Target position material
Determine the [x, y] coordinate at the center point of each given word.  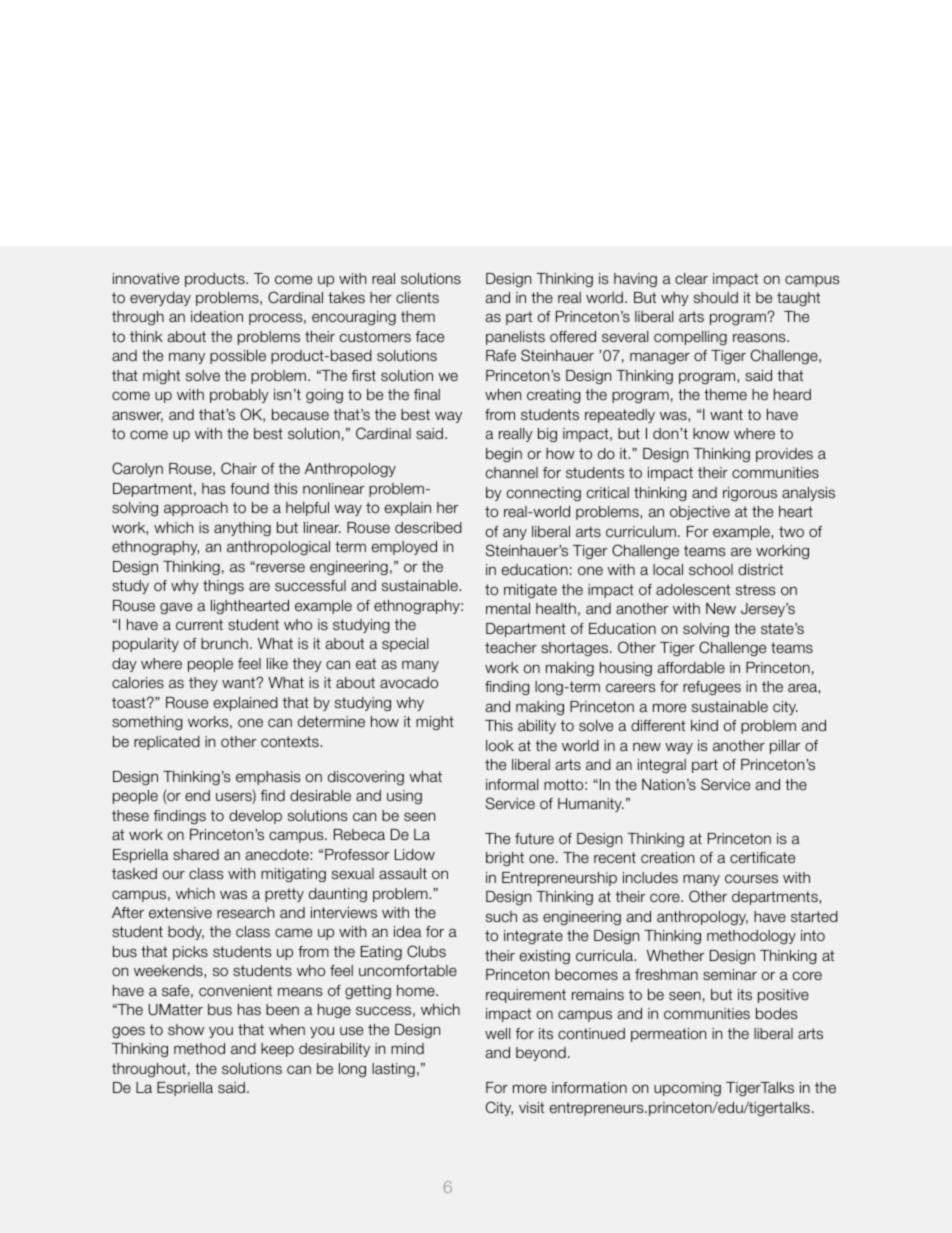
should [716, 297]
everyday [160, 299]
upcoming [687, 1089]
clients [417, 297]
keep [277, 1050]
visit [531, 1107]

• **Written task**: Render every line of the material above as a JSON list of strings, one string per line, skipping blank lines and leaving out the pictures.

• **Solved exercise**:
[
  "Determine the [x, y] coordinate at the center point of each given word.  ",
  "should [716, 297]",
  "everyday [160, 299]",
  "upcoming [687, 1089]",
  "clients [417, 297]",
  "keep [277, 1050]",
  "visit [531, 1107]"
]